## Extracted information
******

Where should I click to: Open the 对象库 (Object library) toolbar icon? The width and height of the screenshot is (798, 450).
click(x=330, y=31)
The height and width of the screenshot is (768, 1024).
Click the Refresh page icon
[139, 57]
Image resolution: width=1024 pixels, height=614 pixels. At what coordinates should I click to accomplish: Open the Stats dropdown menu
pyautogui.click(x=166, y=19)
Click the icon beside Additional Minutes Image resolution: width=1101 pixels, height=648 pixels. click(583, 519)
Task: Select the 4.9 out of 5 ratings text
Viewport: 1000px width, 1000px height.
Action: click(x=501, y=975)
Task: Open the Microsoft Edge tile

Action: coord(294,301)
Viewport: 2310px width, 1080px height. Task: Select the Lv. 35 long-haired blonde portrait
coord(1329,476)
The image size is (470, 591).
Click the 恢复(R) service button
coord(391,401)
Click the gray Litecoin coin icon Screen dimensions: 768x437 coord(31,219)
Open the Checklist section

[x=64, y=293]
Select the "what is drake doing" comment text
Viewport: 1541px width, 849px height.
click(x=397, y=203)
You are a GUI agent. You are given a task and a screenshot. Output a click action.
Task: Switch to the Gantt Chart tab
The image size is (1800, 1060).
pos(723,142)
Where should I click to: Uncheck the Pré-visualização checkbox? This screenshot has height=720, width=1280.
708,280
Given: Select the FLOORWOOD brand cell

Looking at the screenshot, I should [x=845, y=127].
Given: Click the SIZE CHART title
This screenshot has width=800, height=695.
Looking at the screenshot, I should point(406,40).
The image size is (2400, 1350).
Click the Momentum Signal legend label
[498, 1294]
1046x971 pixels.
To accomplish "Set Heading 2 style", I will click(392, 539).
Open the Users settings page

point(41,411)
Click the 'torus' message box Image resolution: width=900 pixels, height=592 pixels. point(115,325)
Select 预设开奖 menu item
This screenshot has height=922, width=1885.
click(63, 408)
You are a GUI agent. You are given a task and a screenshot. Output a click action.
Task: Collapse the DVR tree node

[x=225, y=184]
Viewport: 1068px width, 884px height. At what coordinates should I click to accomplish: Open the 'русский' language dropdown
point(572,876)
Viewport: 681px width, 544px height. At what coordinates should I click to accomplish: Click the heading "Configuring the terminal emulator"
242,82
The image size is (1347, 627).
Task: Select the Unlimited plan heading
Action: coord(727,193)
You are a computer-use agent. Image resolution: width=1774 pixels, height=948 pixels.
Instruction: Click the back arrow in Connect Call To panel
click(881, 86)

******

## What is expected
Everything in the data above is to be given again, unchanged.

## Your solution
Where should I click to: Open the 对象库 (Object library) toolbar icon? The width and height of the screenshot is (798, 450).
click(x=330, y=31)
The height and width of the screenshot is (768, 1024).
Click the Refresh page icon
[139, 57]
Image resolution: width=1024 pixels, height=614 pixels. At what coordinates should I click to accomplish: Open the Stats dropdown menu
pyautogui.click(x=166, y=19)
Click the icon beside Additional Minutes Image resolution: width=1101 pixels, height=648 pixels. click(583, 519)
Task: Select the 4.9 out of 5 ratings text
Viewport: 1000px width, 1000px height.
Action: click(x=501, y=975)
Task: Open the Microsoft Edge tile

Action: coord(294,301)
Viewport: 2310px width, 1080px height. Task: Select the Lv. 35 long-haired blonde portrait
coord(1329,476)
The image size is (470, 591).
Click the 恢复(R) service button
coord(391,401)
Click the gray Litecoin coin icon Screen dimensions: 768x437 coord(31,219)
Open the Checklist section

[x=64, y=293]
Select the "what is drake doing" comment text
Viewport: 1541px width, 849px height.
click(x=397, y=203)
You are a GUI agent. You are given a task and a screenshot. Output a click action.
Task: Switch to the Gantt Chart tab
The image size is (1800, 1060).
pos(723,142)
Where should I click to: Uncheck the Pré-visualização checkbox? This screenshot has height=720, width=1280.
708,280
Given: Select the FLOORWOOD brand cell

Looking at the screenshot, I should [x=845, y=127].
Given: Click the SIZE CHART title
This screenshot has width=800, height=695.
Looking at the screenshot, I should point(406,40).
The image size is (2400, 1350).
Click the Momentum Signal legend label
[498, 1294]
1046x971 pixels.
To accomplish "Set Heading 2 style", I will click(392, 539).
Open the Users settings page

point(41,411)
Click the 'torus' message box Image resolution: width=900 pixels, height=592 pixels. point(115,325)
Select 预设开奖 menu item
This screenshot has height=922, width=1885.
click(63, 408)
You are a GUI agent. You are given a task and a screenshot. Output a click action.
Task: Collapse the DVR tree node

[x=225, y=184]
Viewport: 1068px width, 884px height. At what coordinates should I click to accomplish: Open the 'русский' language dropdown
point(572,876)
Viewport: 681px width, 544px height. At what coordinates should I click to accomplish: Click the heading "Configuring the terminal emulator"
242,82
The image size is (1347, 627).
Task: Select the Unlimited plan heading
Action: coord(727,193)
You are a computer-use agent. Image resolution: width=1774 pixels, height=948 pixels.
Instruction: Click the back arrow in Connect Call To panel
click(881, 86)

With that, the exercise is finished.